Is there any pythonic way to find the first coincidence before a giving index?
For example I want to find the 2 that go before the 1, and the the 2 that go after the 1.
a = [0,2,0,0,1,0,0,2,0]
for the 2 that go after the 1 I use this a.index(2,4).
Is there any easy or clean way to do it?
You can reverse the list and calculate the index of your "pivot" element in the reversed list, then use index as normal:
def find_before(lst, e, idx):
new_idx = len(lst) - idx - 1
return len(lst) - lst[::-1].index(e, new_idx) - 1
It's worth noting that this is a bad idea for huge lists because it temporarily creates a copy when it reverses it. A better idea for that scenario is what blhsing did, which is just stepping backwards through the list:
def find_before(lst, e, idx):
i = idx
while i > 0:
i -= 1
if lst[i] == e:
return i
else:
raise ValueError(f"No element {e} found before index {idx}")
You just have to do it yourself since there's no built-in function for the equivalent of str.rindex for lists:
def rindex(lst, x, start=-1, end=0):
if start < 0:
start += len(lst)
i = start
while i >= end and lst[i] != x:
i -= 1
if i < 0:
raise ValueError()
return i
a = [0,2,0,0,1,0,0,2,0]
print(rindex(a, 2, 4))
This outputs:
1
In O(n) you can build a dict that holds all positions of any element of your list:
a = [0,2,0,0,1,0,0,2,0]
pos = {}
for idx, elem in enumerate(a):
pos.setdefault(elem,set())
pos[elem].add(idx)
print(pos) # {0: {0, 2, 3, 5, 6, 8}, 2: {1, 7}, 1: {4}}
Finding the position of one element is just one O(1) operation away:
print(pos[2]) # {1,7}
If you want the first and last occurence, you can do:
print(min(pos[0]),max(pos[0]) # 0 8
You can query other things as well:
# get index of first 2 that is before the 1st 1
print( min(x for x in pos[2] if x < min(pos[1]))) # 1
# get index of all 0s that are after the 1st 1
print( list(x for x in pos[0] if x > min(pos[1]))) # [5, 6, 8]

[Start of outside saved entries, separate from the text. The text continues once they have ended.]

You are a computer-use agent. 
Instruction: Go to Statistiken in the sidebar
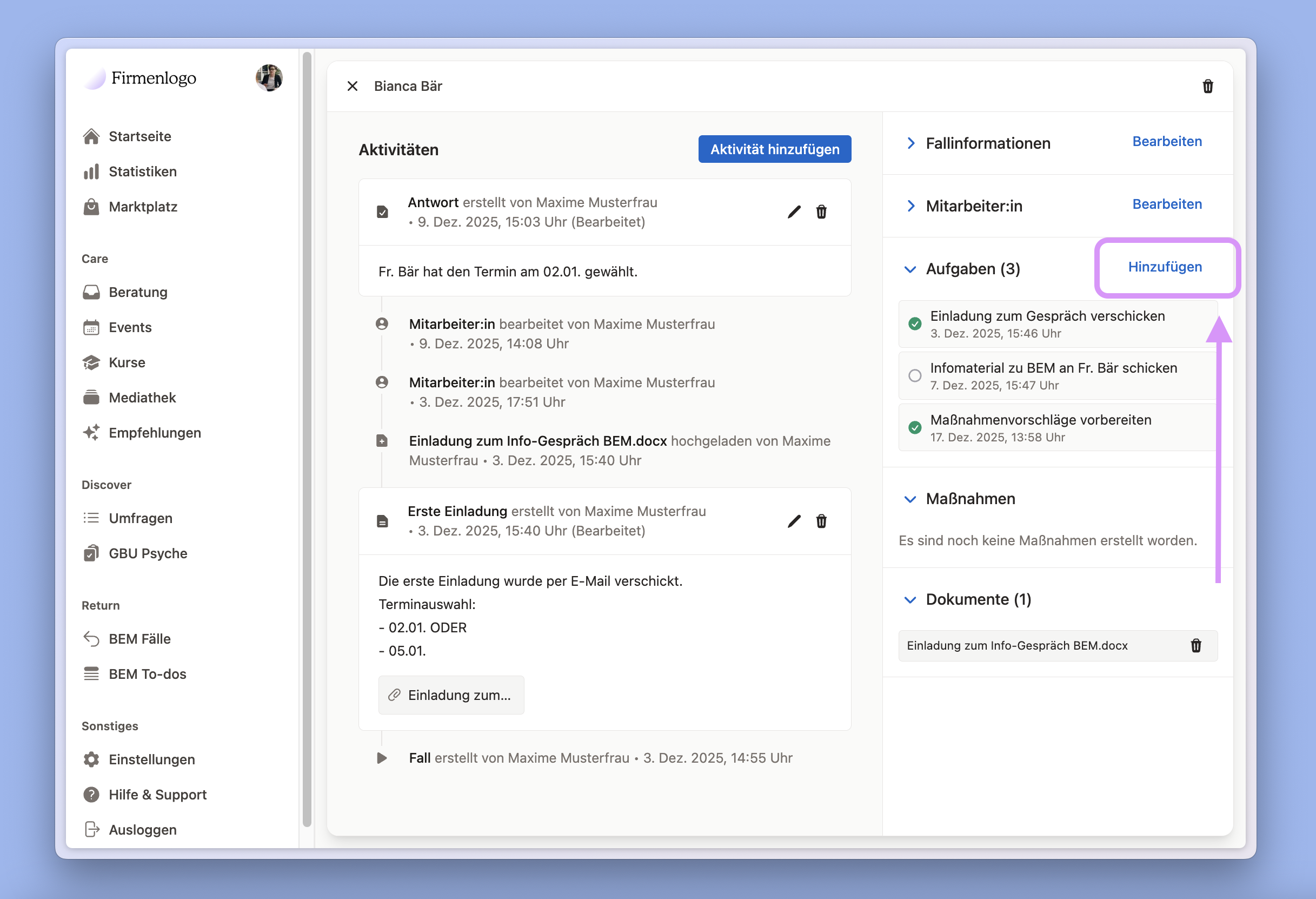click(142, 171)
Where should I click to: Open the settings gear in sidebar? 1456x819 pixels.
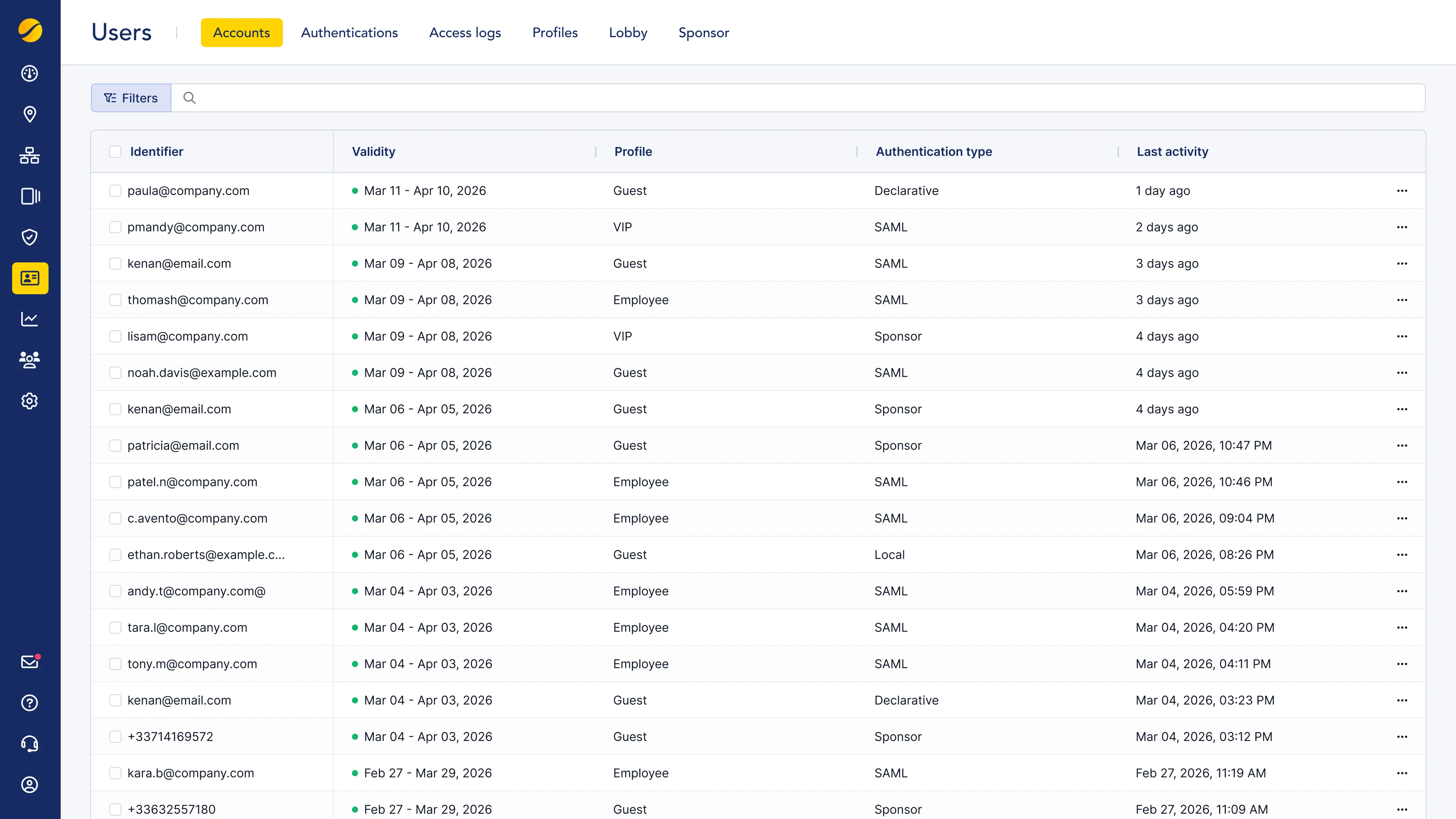[30, 401]
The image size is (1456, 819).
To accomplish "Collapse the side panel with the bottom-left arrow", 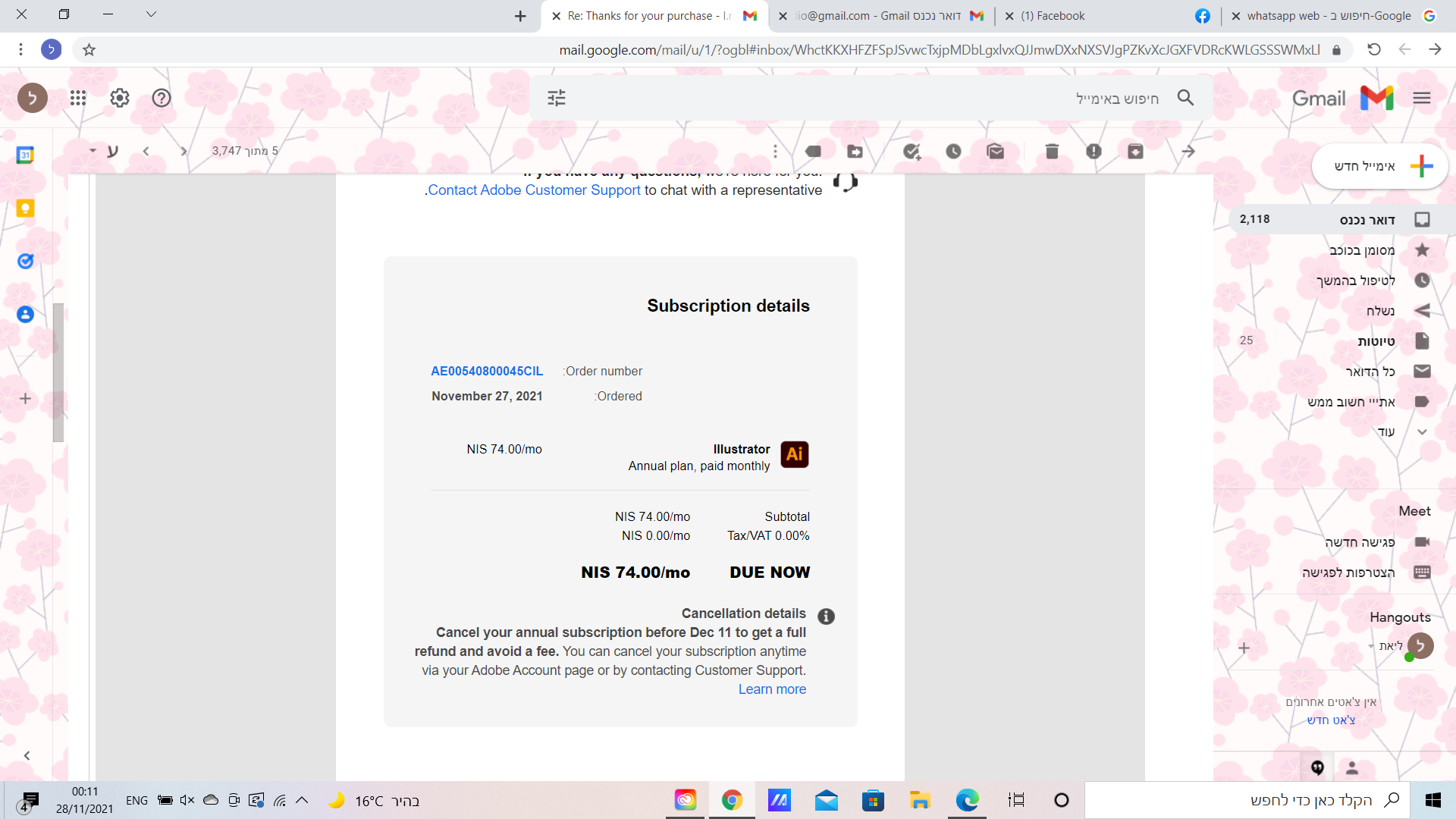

As for the 2 before 1st 1 and after 1st 1:
firstOneIdx = min(pos[1]) # calc min index of 1 before, so it is not recalc'ed
print( "2 before 1st 1:" , list(x for x in pos[2] if x < firstOneIdx))
print( "2 after 1st 1:" , list(x for x in pos[2] if x > firstOneIdx))
which outputs:
2 before 1st 1: [1]
2 after 1st 1: [7]
You can use min/max to reduce the lists to 1 element.
The answer can be broken down into three sub-operations: split the array into two sub-arrays and then search the first from the end and search the second from the beginning.
def index(array, value, pivot):
def find(array):
return array.index(value)
first_half = arr[ (pivot - 1) : : -1 ]
last_half = arr[ (pivot + 1) : ]
return [ pivot - find(first_half) - 1, pivot + find(last_half) + 1 ]
In essence, this method splits your array around pivot and rearranges the first sub-array backwards. After that, you simply find the first occurrence of value in both, which corresponds to the closest occurrence of value to pivot in the array. It would work like this:
indexes = index(array, 2, 4)
# [1, 7]